[Collected data entries]
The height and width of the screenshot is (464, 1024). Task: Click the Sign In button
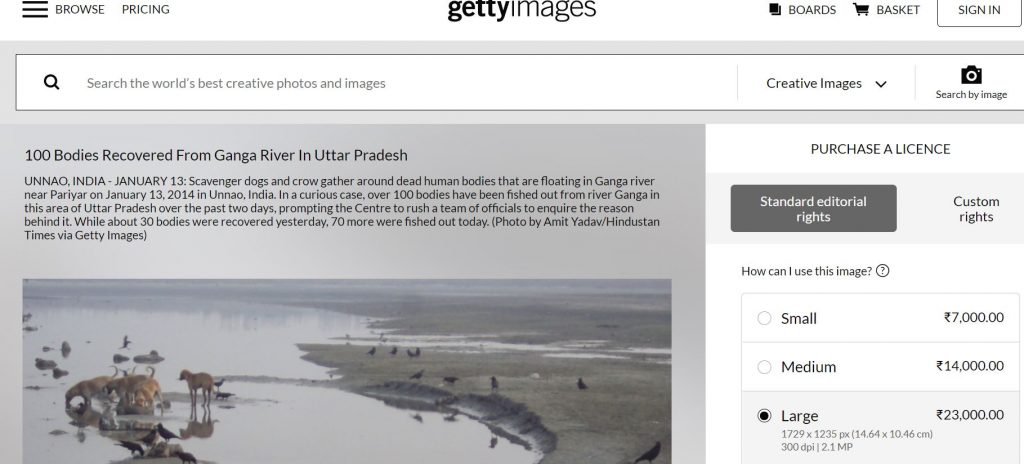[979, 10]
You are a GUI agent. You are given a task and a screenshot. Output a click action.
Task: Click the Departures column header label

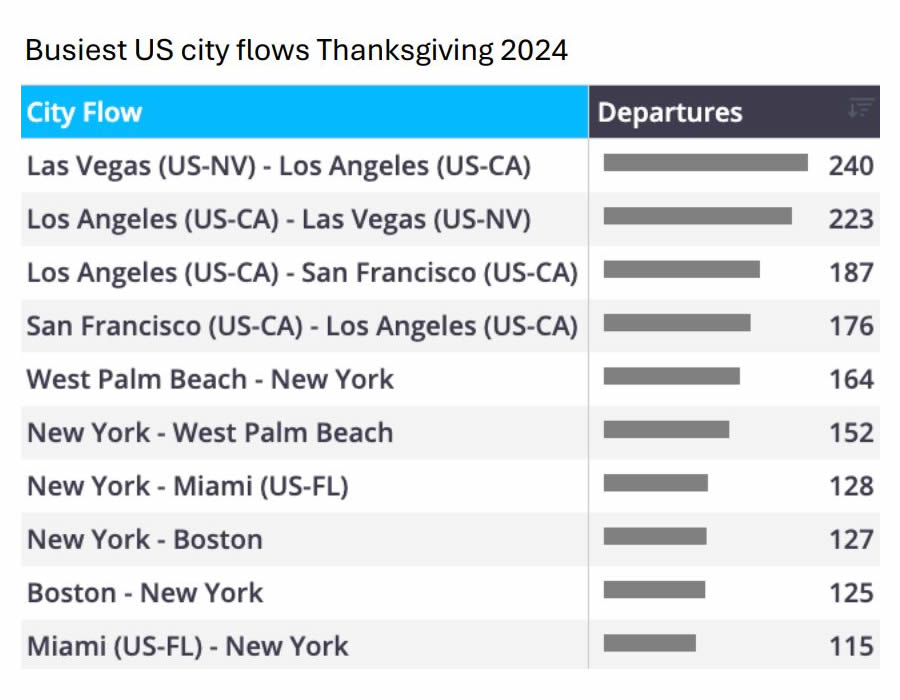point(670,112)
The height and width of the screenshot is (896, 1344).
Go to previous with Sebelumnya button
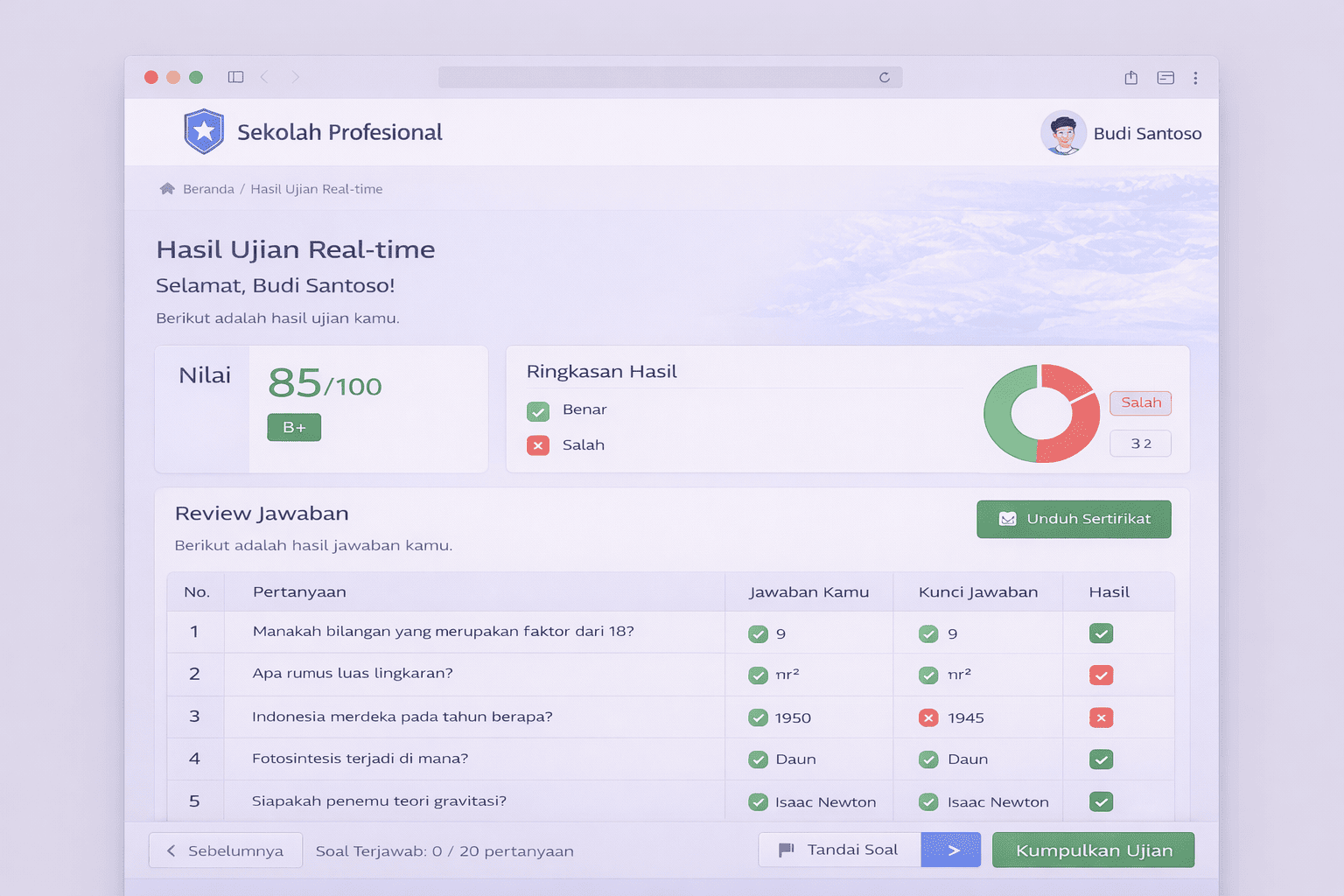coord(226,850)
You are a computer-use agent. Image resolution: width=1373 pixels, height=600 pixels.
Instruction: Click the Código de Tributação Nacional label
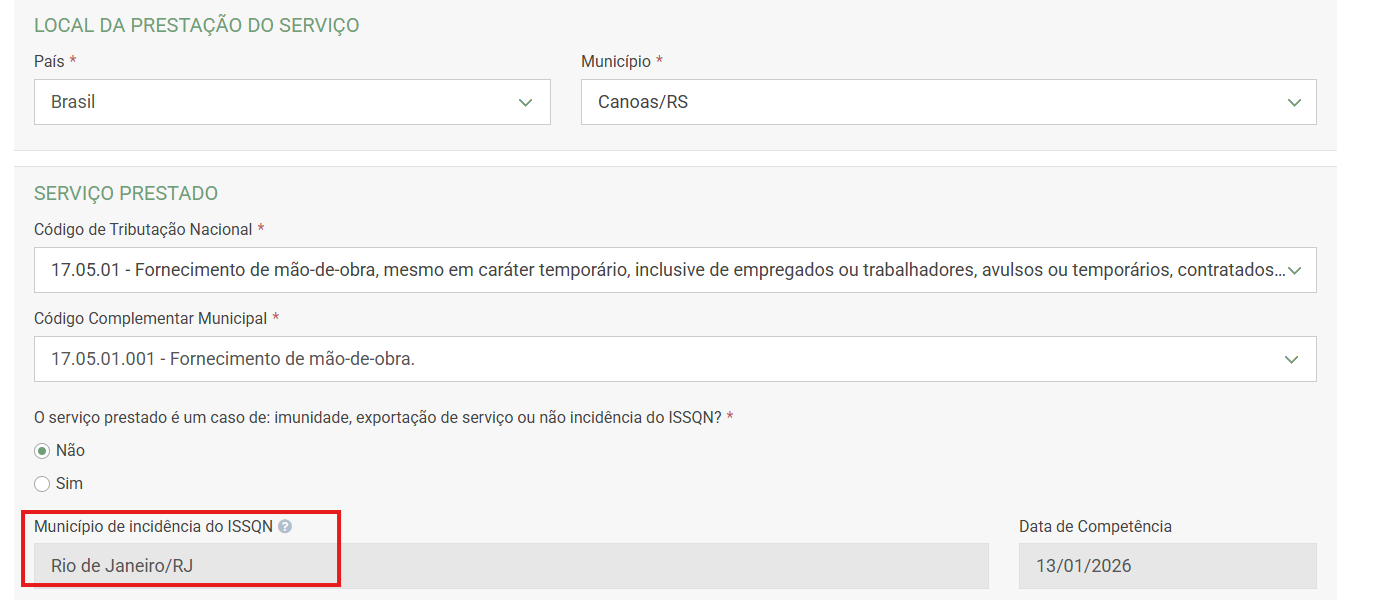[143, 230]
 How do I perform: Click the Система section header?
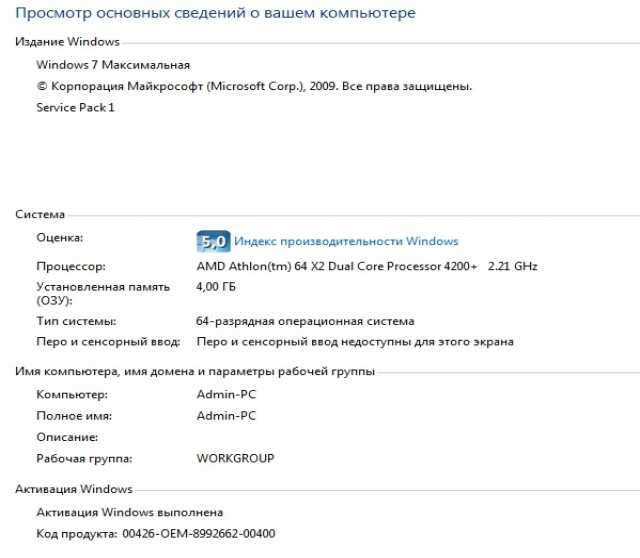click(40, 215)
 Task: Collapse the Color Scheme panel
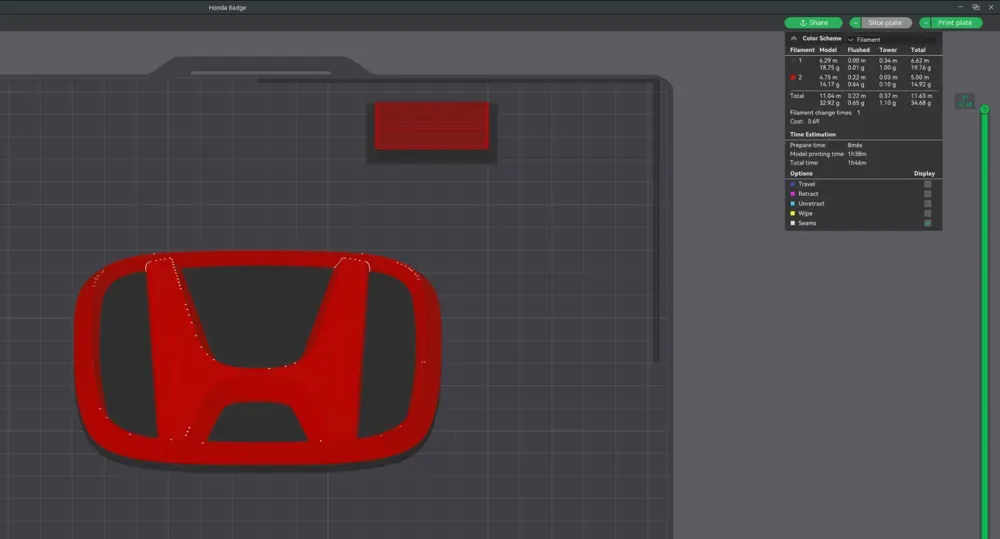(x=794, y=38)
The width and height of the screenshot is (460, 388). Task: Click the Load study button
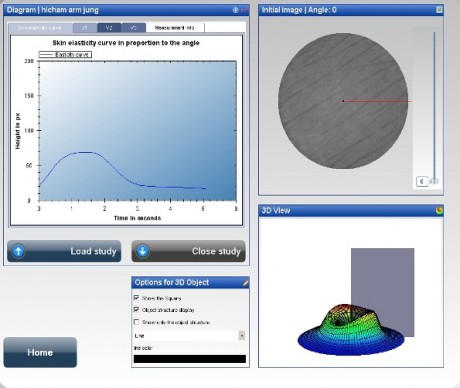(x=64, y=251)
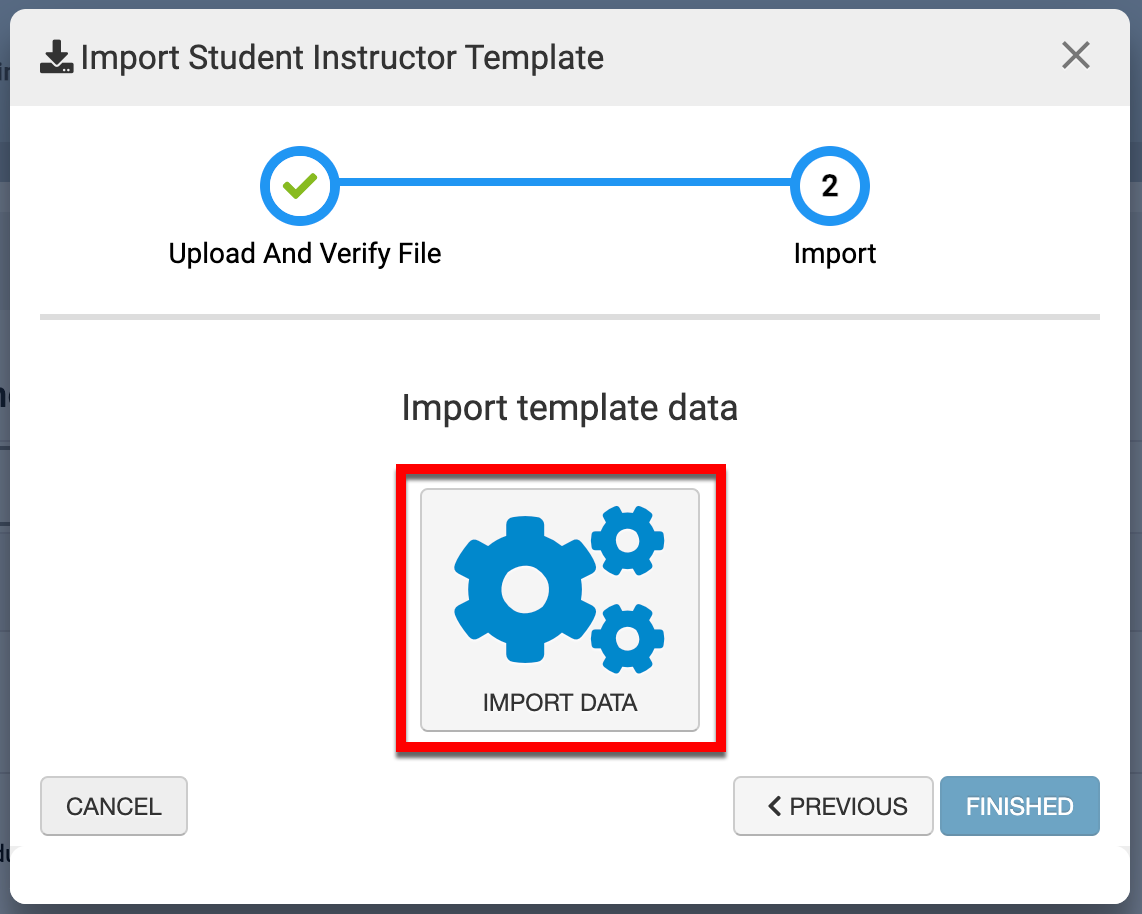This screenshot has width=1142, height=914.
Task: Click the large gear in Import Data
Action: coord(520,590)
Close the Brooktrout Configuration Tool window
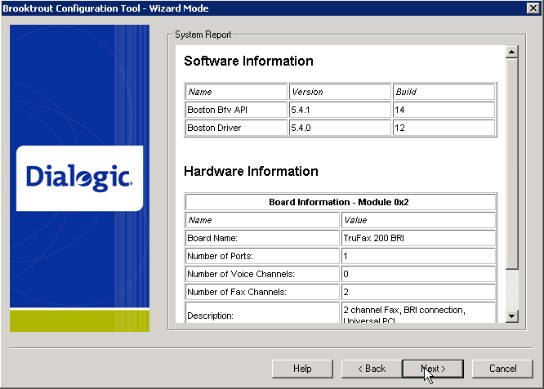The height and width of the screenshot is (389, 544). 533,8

» WORK TASK: Every line that contains the string "agent" should be copied from the entries.

» OUTPUT FOR THIS EXERCISE:
You are a GUI agent. You are given a task and a screenshot. Output a click action.
You are a computer-use agent. Image resolution: width=1373 pixels, height=600 pixels.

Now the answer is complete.